I've written about it before but perhaps a quick reiteration: traders love these breaks as they are clean, visible and obvious in terms of their interpretation. But (and there is sometimes a “but”) my thoughts are slightly hesitant given the current cyclical environment.
First, let's talk about a target on a break like this. Off the cuff, a good starting point puts a decent short term target on EUR in the 1.2990 area. That's the 23.6% retracement of this last major trend and falls in line with the highs of the last major block of price (those highs range from 1.2991 to 1.3028, approximately). Additionally, it would give us a good view in terms of price symmetry of this last major thrust to the upside following non-farm.
1.3154 is really the last of the obstacles to beat before the rest of our talks can be relevant here. At the time of this writing (1.3170), there is confluence at that price with one last trendline that needs to get surpassed (not drawn above). The larger one, however, appears to be busted for now.
In terms of longs on EUR/USD, it is assumed that the majority of traders that wanted to go long on this pair from a cyclical basis have done so already. We never got much of a fade prior to month end, and we are now in a somewhat parabolic scenario following a nasty downtrend driven by the Greek credit crisis. We are now sitting in limbo between mixed reports and analysts scrambling for the next major move but for the most part the consensus appears negative.
Bar Set Higher for the United States
Lackluster data has no doubt acted as a catalyst for this last move higher, and we are eager (very eager) to hear about any major positive news coming from the United States. For instance, a very strong non-farm number would have probably sank this pair last week faster than the dickens because one of the primary reasons it has been getting so strong is a “failure to impress from the US”.
We got a preview of how eager traders were looking for strong US data when last week's non-manufacturing PMI number got released. It sank EUR/USD about 85 pips in the hour following the release. That kind of impact on a PMI number is tough to ignore.
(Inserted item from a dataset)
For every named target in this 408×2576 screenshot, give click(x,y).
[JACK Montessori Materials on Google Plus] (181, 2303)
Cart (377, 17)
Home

Our ears are on the data calender awaiting anything else that could have a positive (or negative for EUR) affect on the dollar.
I also want to touch on briefly the impact of last week's non-farm number. While the actual number came in yet again lower than estimates, unemployment held steady at 9.5%. Had unemployment came in worse we could have seen more of a downhill battle here in the past day of trading. Regardless, this trend is by faint definition, overextended, and needs to cool off at some point.
Great Britain Is Eating Its Wheaties
Now lets talk about GBP/USD, and how the numbers coming from this part of the globe have been beating estimates over and over again pushing up this pair in an unrelenting manner. Our primary concerns in terms of releases, as always and in no particular order are:
- CPI or anything related to inflation thus interest rates
- Retail Sales or anything major related to consumer spending
- Trade Balance
There has been a trend in better-than-expected numbers over the past month that has driven the pair higher and higher. Here is a quick look at how Britain's data has been stacking up lately:
The ones that draw the most attention, GDP, CPI, Claimant Count, Retail Sales, have been faring well over estimates and needless to say, reflected in recent price action.
Since the beginning of this data trend (July 13), we were trading around the 1.5000 handle. Since this trend started, we have seen an increase close to 1,000 extra pips on the pair. Bottom line: don't ignore the numbers. Trying to fade this kind of cyclical trend is not for the faint of heart.
It has had a positive effect on higher yielding currencies as a whole, and we haven't even discussed Australia, Canada, New Zealand, etc. The dollar has been subject to a higher standard set in terms of performance that it has been unable to fulfill.
But all good things of course don't last forever, and tonight we are seeing a sharp correction. Eyes are on the 1.5920-60 area for pullbacks and fades, dependent upon how low we want to go before such an event could occur. A triple top followed by lower lows yesterday gave a good indication that the current continuation thrust was losing steam.
One Last Push?
When it comes to heavy trends like this, one thing I really like to see is one last parabolic shove to the upside before complete and utter failure. Once that happens your probability for success in fades generally increases quite a bit. GBP has exhibited signs of this happening due to its recent string of data, while EUR has shown less in this regard. From a technical perspective, this is my larger concern at this point.
Tonight's sharp break of some key technical levels could continue to put us in a correction phase….but the book is always open. My view is to remain patient for the next string of relevant data and see what it brings and particularly, listen carefully for high-impact strong US data or very poor European news. Regardless, the seeds are being planted and wheels in motion. Look for any backward bounces off of these lines / quasi patterns / 61-79% pulls or other topping structures for confirmation.